__PROMPT__
Starting with the line where "You are a computer-use" appears, print every line through the end of the entries below exactly as it stands, and leave out the pictures.

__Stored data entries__
····················

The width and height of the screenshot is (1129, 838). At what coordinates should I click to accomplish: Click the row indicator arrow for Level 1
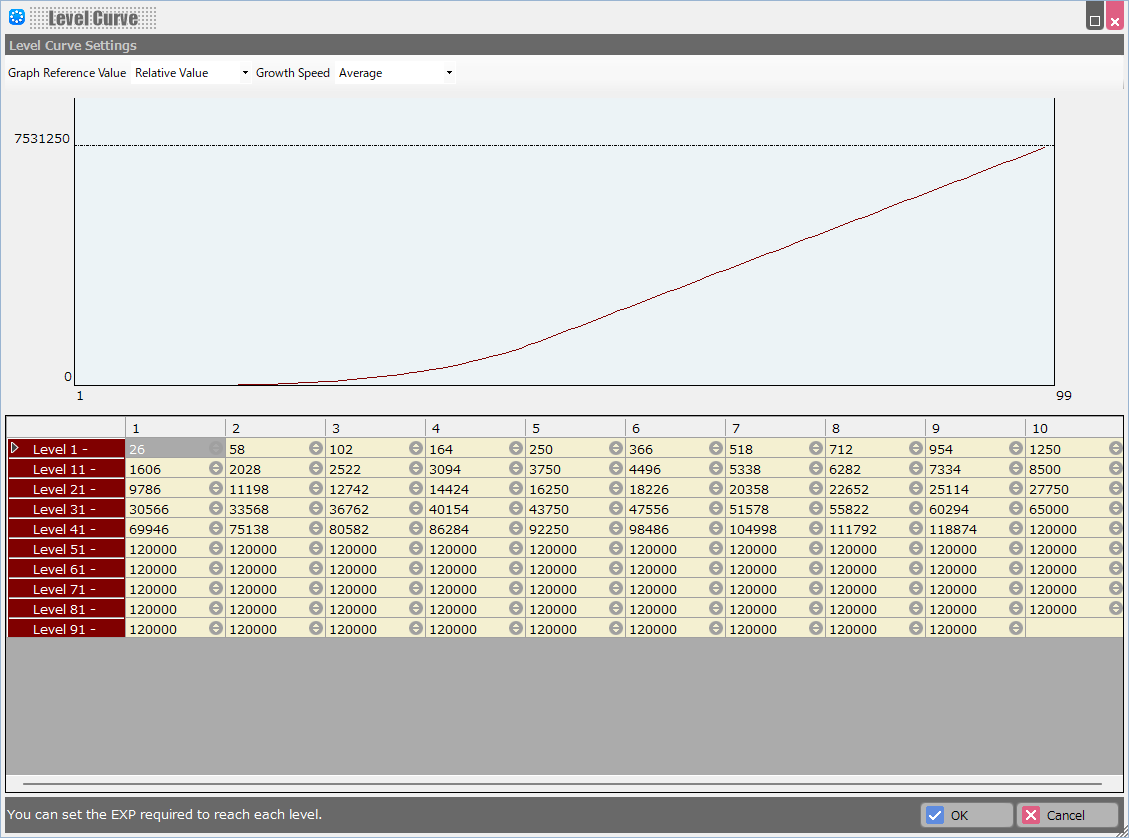[x=15, y=449]
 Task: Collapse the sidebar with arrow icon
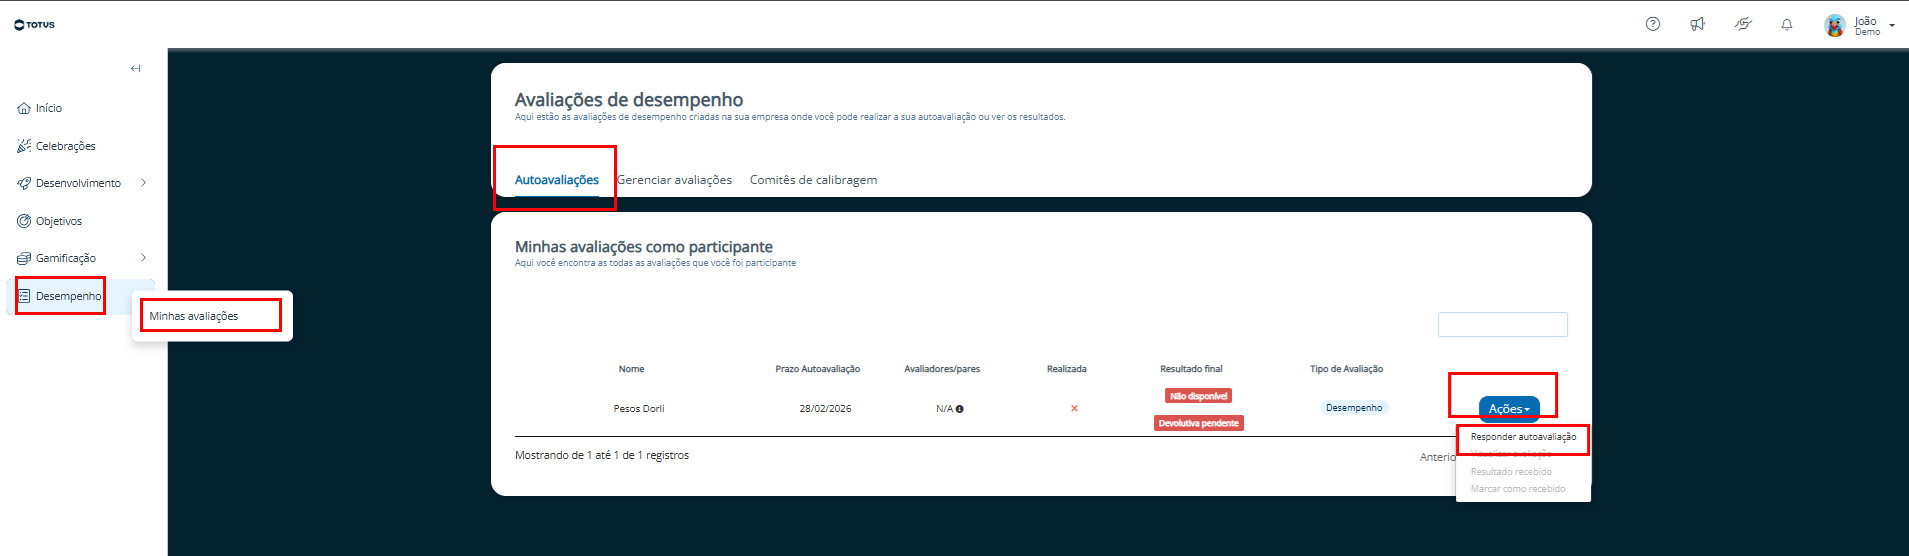[135, 69]
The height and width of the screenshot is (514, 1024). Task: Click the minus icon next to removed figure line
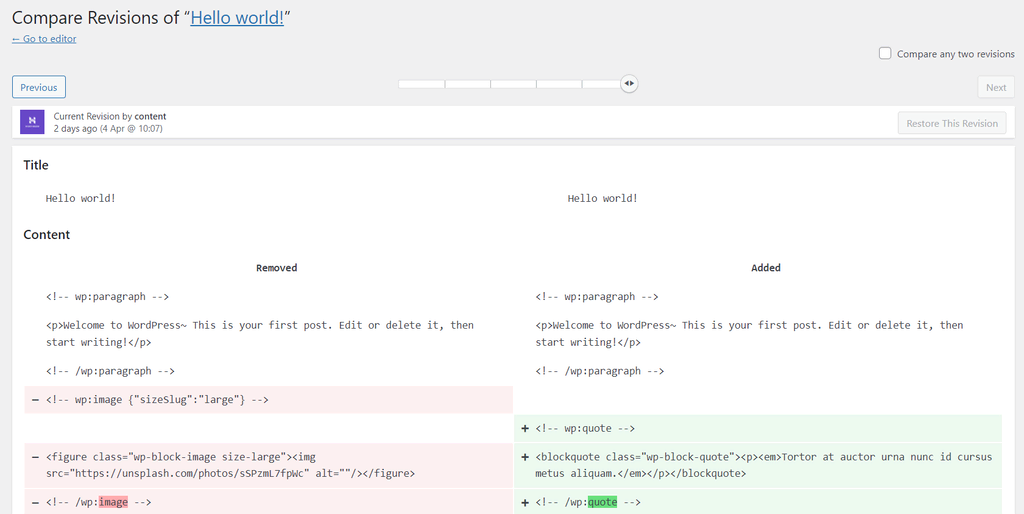coord(36,457)
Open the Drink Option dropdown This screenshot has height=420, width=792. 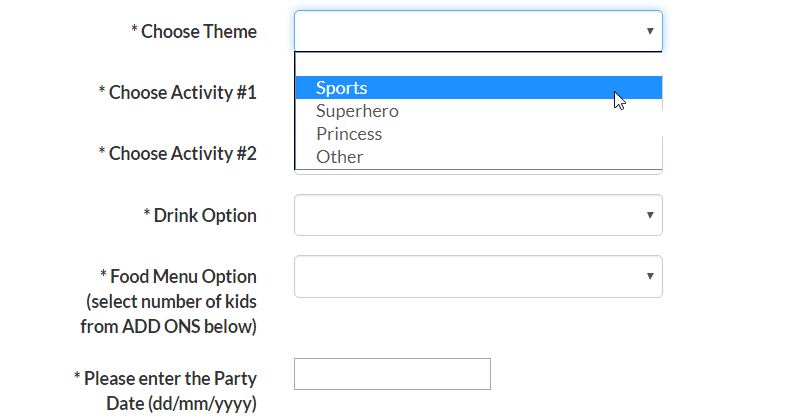click(x=478, y=215)
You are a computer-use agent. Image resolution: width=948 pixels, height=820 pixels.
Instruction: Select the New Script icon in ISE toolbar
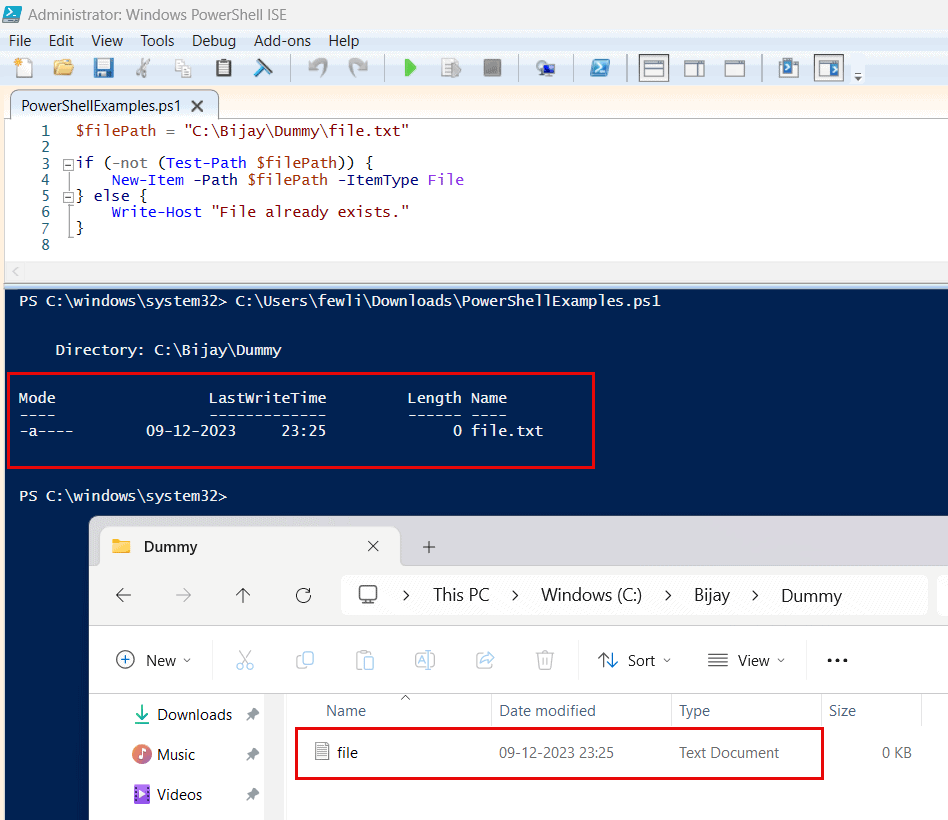pyautogui.click(x=22, y=67)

····················

__ANSWER BELOW__
You are a computer-use agent. Image resolution: width=948 pixels, height=820 pixels.
Instruction: Select the New Script icon in ISE toolbar
pyautogui.click(x=22, y=67)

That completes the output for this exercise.